This review, like the show, is short and sweet: If you’ve ever seen anything at Zombie Joe’s Underground Theater—a place where you confront body horror and existential fear in a series of blackouts and disturbing, push-the-envelope vignettes and experimental theater—you’re totally unready for the great fun you’ll have with their production of Dickens’ classic “A Christmas Carol.” And if you’ve never seen anything with this troupe, you’ll have a lovely time anyway. This reviewer has never seen a production of the holiday classic that was more heartfelt and immediate, and that’s the shock of the show—you come to the theater expecting to see things undermined with huge irreverence, and then it turns out that you’re the one who’s undermined by a wave of super-reverence that’s never cloying or self-mocking, but instead is sweet and meaningful, with just the right touch of humor. Director Denise Devins’ staging of the venerable story isn’t a rote re-telling but a reawakening—for once, you’re watching actors who get why this tale means something to you and me, right here and right now. It’s a fast-paced one-act that blazes through the narrative in just under an hour, but it gets things right.
It would be impossible to give credit to everyone in the show for their fine work (and it is fine work from all the members of the large ensemble), but obvious standouts are Sebastian Munoz as a slightly George C. Scott-like Scrooge, Jason Britt’s curiously Mervyn Johns-like Bob Cratchit, Devin herself in a delightful turn as all three Christmas Ghosts and Kelly Rhone and Gloria Galvan as the two Charity Gentlemen. A.J. Sclafani’s version of Scrooge’s nephew Fred is another highlight, too. The real litmus test of any production of this story is, of course, Tiny Tim. There’s a right way and a wrong way to say, “God bless us, every one.” Tiny Tim can either be an empty cipher that the audience pours their sentiment into, or a sickeningly cute little moppet that makes you long for his chair by the fire to be empty, or—a sympathetic character unto himself, neither too sweet nor too blank. And that’s what Courtney Drumm gives with her performance, which is understated but key to embodying the point of the story. (As Dickens meant, of course.)
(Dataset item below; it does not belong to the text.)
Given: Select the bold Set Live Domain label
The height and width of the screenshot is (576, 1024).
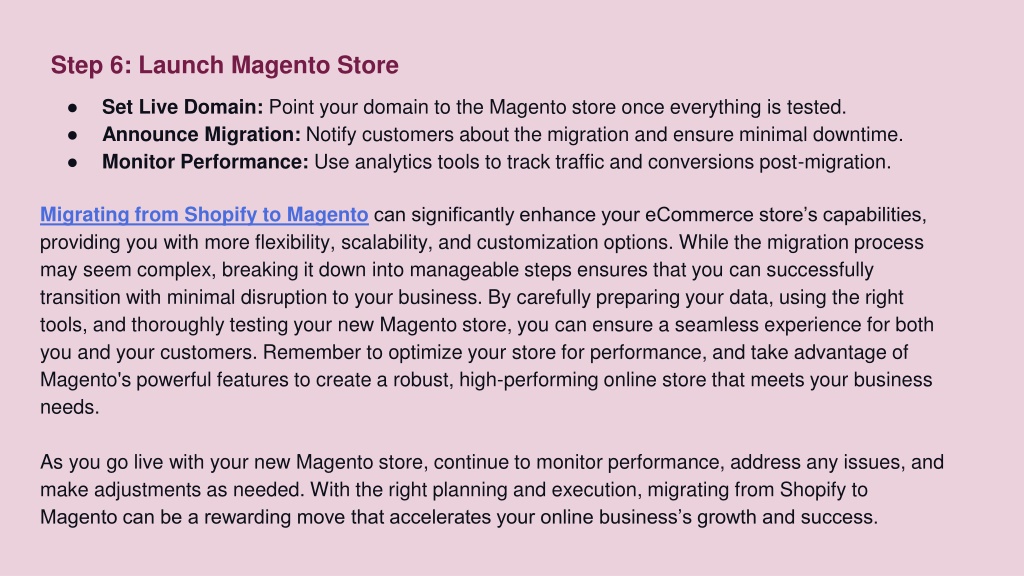Looking at the screenshot, I should (182, 107).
Some will argue that reviewing a production of A Christmas Carol on Creepy LA is a bad fit for the blog, but hey, it’s got four ghosts, the demons Want and Ignorance, a graveyard, an undertaker… and this production opens with a Steampunk Chorus of what seem suspiciously like Zombie Joe’s normal troupe of zombies. So that makes it creepy enough as far as this critic is concerned, and hey, as the song says, it’s part of a tradition of “…scary ghost stories and tales of the glories of Christmases long, long ago.” So go see A Christmas Carol at Zombie Joe’s Underground Theater (Saturdays at 8:30 p.m. and Sundays at 7:00 p.m.) and have a happy holiday season and a spectacular new year.